Yves Durand, rapporteur de la loi sur la refondation à l’Assemblée, ouvre la première table ronde avec Thomas Lamarche, maitre de conférences à Paris 7. Pour Yves Durand, toute réforme de l’évaluation ne peut se faire que « dans un climat de concertation ». Alors que le ministre a annoncé un débat à la rentrée sur la mission des enseignants, Yves Durand affirme que « ce qui doit être exclu définitivement c’est l’évaluation personnelle et sanction ». Ce n’est pas tout à fait la position de V Peillon, qui le 17 mai, devant tous les IPR, a défendu le principe de l’évaluation individuelle des enseignants. Pour Y Durand l’évaluation doit « porter sur le travail en équipe ».

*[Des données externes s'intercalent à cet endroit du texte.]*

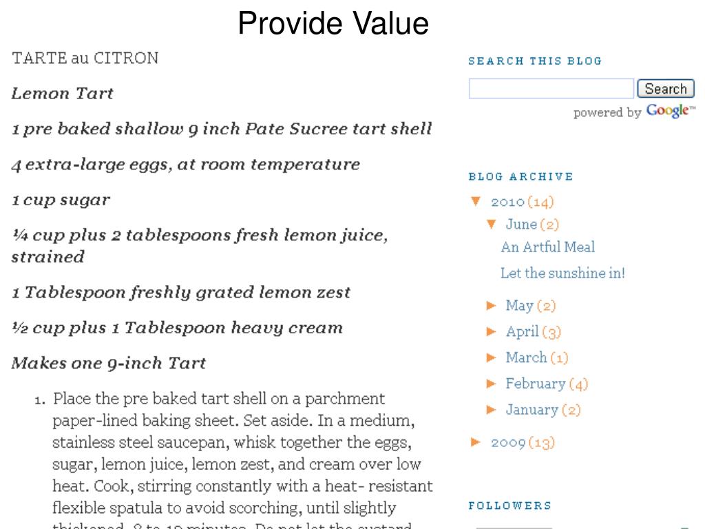Viewport: 705px width, 529px height.
Task: Open the January archive link
Action: (x=532, y=410)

Thomas Lamarche replace la réforme de l’évaluation dans le cadre du new management qui encadre les enseignants et les dépossède de leur métier. Cela peut aller jusqu’au « teaching for the test » dont il souligne les retombées sociales négatives. Le thème fait écho dans la salle. Des enseignants déplorent le fait que l’institution fixe des objectifs de réussite aux examens indépendamment du niveau des élèves par exemple au brevet. L’évaluation en cours de formation en professionnel est aussi attaquée : les inspecteurs mettent les établissements en concurrence et exercent des pressions pour qu’on note plus généreusement au détriment du niveau des élèves. S Chabrol, du Snep, relève que le socle « transforme le contenu de l’enseignement » et dépossède les enseignants de leur métier. B Groison, secrétaire générale de la FSU pose la question de l’après évaluation; « Que fait-on de l’évaluation une fois qu’elle a eu lieu ? Qui vient en faire quelque chose ? » Elle souligne le climat de défiance dans l’éducation nationale qui rend indispensable la concertation sur ce sujet.

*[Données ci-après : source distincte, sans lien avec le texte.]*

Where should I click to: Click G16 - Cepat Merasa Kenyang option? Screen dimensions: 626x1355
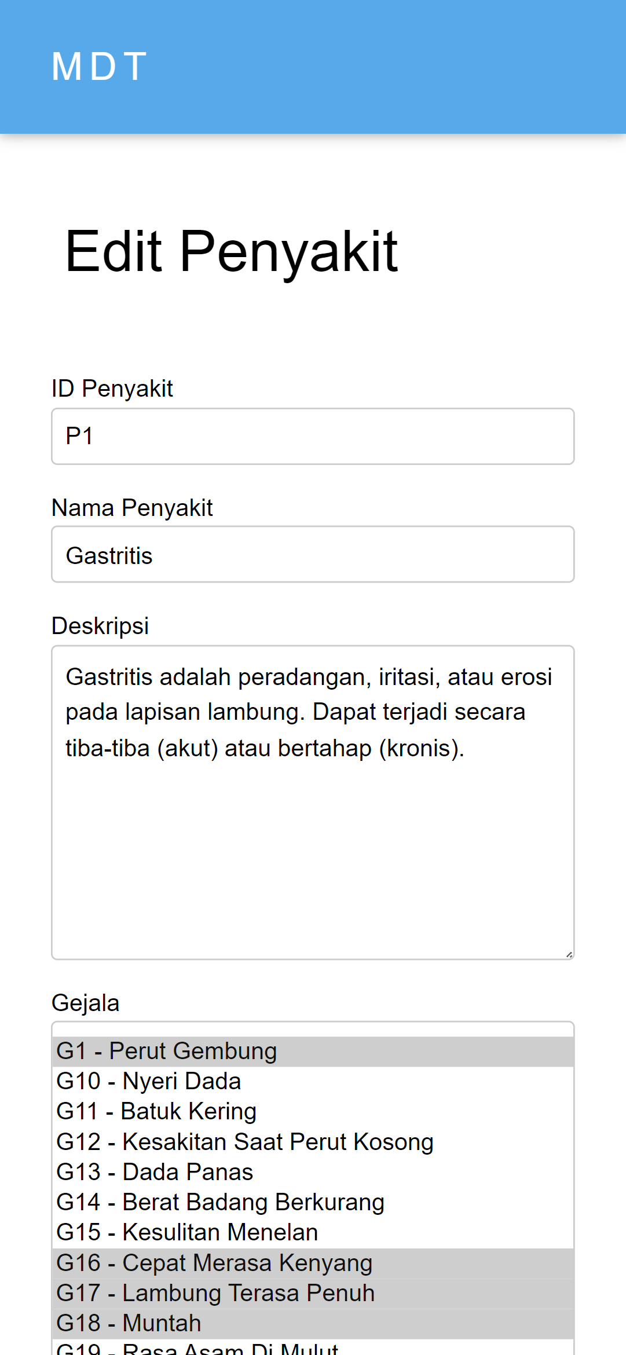tap(313, 1263)
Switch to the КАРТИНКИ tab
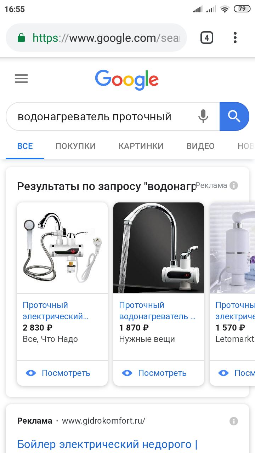The width and height of the screenshot is (255, 453). (x=141, y=146)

Quelle réforme de l’évaluation ?
Il revenait à Gérard Figari de fixer le cadre théorique de l’évaluation. Ce travail réflexif sur l’évaluation lui semble indispensable alors que les cadres intermédiaires doivent pouvoir réfléchir sur leur évaluation et la justifier.

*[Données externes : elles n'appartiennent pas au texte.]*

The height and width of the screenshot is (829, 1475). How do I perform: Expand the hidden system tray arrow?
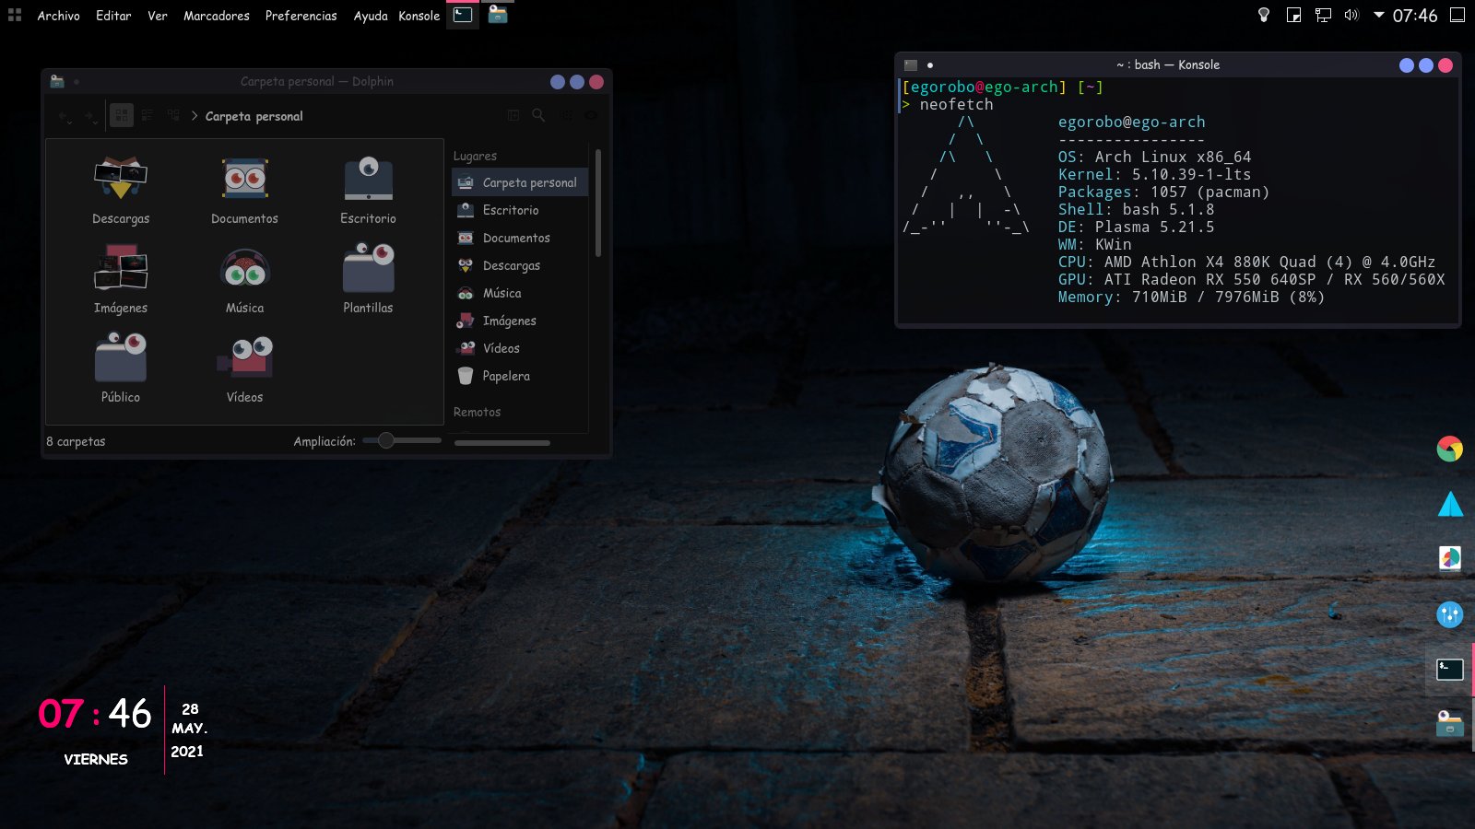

Et c’est la réforme de l’évaluation qu’est venue présenter Brigitte Doriah. Cette inspectrice générale a remis fin mai un rapport sur l’évaluation des enseignants à Vincent Peillon.
Sans dévoiler ses propositions, B Doriah éclaire suffisamment sur la conception de l’évaluation des enseignants que défend l’Inspection générale. Elle écarte d’emblée l’évaluation des enseignants par les résultats des élèves : il est impossible d’attribuer à un enseignant des résultats qui résultent de toute une équipe. Mais, « l’institution attend des enseignants des comportements » affirme-t-elle et l’évaluation a un objectif « de contrôle et de recherche de la qualité ». La nouvelle évaluation devra prendre en compte la participation de l’enseignant au travail en équipe, à ce qui « favorise le climat scolaire et la vie collective ». Enfin « s’il y a évaluation elle doit avoir des suites qui dépassent la notation ». L’enseignant mal noté pourrait faire l’objet d’un tutorat par des collègues de son établissement mieux notés.
Vers un consensus ?
Dans la salle des enseignants réagissent à ces propos. On cite le cas d’un enseignant évalué à distance par ses cours postés sur un ENT. Des responsables syndicaux évoquent « le massacre » d’enseignants par des inspecteurs. Un autre demande si on peut évaluer des choses « qui ne sont pas au coeur du métier », c’est à dire en dehors de la discipline enseignée.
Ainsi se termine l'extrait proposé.